GPU (Graphics Processing Unit) has a great impact on computing field. To enhance the performance of computing systems, researchers and developers use the parallel computing architecture of GPU. On the other hand, to reduce the development time of new products, two programming models are included in GPU, which are OpenCL (Open Computing Language) and CUDA (Compute Unified Device Architecture). The benefit of involving the two programming models in GPU is that researchers and developers don't have to understand OpenGL, DirectX or other program design, but can use GPU through simple programming language. OpenCL is an open standard API, which has the advantage of cross-platform. CUDA is a parallel computer architecture developed by NVIDIA, which includes Runtime API and Driver API. Compared with OpenCL, CUDA is with better performance.
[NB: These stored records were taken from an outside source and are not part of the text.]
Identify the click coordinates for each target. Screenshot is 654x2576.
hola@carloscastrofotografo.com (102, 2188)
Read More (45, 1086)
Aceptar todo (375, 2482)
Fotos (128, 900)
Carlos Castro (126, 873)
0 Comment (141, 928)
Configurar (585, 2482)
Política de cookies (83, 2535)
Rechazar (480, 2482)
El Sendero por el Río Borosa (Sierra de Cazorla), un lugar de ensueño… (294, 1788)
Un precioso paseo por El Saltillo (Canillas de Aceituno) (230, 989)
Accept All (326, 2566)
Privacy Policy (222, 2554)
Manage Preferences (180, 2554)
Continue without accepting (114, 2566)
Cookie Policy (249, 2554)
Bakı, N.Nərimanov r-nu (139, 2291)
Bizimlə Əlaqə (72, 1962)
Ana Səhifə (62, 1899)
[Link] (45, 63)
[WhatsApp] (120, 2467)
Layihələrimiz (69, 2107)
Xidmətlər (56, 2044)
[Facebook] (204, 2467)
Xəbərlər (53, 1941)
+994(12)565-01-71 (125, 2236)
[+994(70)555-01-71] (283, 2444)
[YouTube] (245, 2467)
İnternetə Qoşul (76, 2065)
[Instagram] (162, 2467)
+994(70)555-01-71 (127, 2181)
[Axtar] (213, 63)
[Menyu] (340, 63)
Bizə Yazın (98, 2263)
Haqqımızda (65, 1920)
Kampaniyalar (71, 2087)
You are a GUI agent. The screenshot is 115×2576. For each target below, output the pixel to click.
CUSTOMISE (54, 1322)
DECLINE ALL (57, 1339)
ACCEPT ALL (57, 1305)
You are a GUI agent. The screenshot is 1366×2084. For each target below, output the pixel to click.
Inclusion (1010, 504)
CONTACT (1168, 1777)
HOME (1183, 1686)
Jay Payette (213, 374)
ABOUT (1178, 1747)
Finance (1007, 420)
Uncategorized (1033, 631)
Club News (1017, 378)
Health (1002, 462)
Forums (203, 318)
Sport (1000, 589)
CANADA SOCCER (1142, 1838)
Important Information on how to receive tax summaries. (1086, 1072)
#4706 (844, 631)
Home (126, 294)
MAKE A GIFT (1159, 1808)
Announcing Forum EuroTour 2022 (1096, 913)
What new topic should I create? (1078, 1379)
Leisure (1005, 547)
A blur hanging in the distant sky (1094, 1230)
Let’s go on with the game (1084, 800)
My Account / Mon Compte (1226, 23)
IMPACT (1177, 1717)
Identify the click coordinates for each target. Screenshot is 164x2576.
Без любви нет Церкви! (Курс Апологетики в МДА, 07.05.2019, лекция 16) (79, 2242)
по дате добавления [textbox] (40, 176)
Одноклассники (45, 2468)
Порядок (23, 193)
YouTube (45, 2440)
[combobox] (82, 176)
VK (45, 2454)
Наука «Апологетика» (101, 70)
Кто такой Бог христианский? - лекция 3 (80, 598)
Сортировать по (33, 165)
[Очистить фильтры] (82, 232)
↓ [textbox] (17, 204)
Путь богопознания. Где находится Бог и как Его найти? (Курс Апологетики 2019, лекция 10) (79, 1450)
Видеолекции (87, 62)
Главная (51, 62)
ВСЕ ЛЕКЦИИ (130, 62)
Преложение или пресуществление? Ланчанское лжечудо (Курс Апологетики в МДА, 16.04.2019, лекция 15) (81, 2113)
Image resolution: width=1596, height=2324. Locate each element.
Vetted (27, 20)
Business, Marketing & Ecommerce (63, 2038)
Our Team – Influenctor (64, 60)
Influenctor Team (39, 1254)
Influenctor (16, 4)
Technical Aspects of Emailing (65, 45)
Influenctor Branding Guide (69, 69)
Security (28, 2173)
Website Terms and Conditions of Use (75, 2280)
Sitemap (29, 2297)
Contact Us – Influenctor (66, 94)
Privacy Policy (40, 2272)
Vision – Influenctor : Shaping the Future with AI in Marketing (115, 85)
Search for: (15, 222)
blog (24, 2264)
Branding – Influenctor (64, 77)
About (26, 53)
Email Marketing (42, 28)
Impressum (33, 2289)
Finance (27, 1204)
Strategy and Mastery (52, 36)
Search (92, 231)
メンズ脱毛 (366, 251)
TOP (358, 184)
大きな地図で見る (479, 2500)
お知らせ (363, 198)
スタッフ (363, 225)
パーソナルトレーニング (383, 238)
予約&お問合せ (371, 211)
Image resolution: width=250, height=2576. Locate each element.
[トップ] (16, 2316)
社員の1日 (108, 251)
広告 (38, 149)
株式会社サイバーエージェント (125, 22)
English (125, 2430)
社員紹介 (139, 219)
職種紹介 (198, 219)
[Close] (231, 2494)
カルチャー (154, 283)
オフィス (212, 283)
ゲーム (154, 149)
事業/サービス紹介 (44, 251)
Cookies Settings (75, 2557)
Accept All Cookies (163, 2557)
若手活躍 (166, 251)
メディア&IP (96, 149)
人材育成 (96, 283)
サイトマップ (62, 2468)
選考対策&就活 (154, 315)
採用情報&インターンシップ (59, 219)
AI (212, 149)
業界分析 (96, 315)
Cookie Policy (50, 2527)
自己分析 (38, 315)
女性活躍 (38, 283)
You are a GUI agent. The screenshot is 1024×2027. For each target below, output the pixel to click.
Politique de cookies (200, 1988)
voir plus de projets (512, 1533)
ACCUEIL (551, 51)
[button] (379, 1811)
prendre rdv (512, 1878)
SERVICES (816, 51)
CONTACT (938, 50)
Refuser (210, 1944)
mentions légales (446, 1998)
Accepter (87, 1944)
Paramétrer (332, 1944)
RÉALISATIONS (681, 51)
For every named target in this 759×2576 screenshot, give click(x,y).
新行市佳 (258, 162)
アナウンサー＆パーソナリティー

In this paper, we used plenty of similar kernels to compare the computing performance of C, OpenCL and CUDA, the two kinds of API's on NVIDIA Quadro 4000 GPU. The experimental result showed that, the executive time of CUDA Driver API was 94.9%~99.0% faster than that of C, while and the executive time of CUDA Driver API was 3.8%~5.4% faster than that of OpenCL. Accordingly, the cross-platform characteristic of OpenCL did not affect the performance of GPU.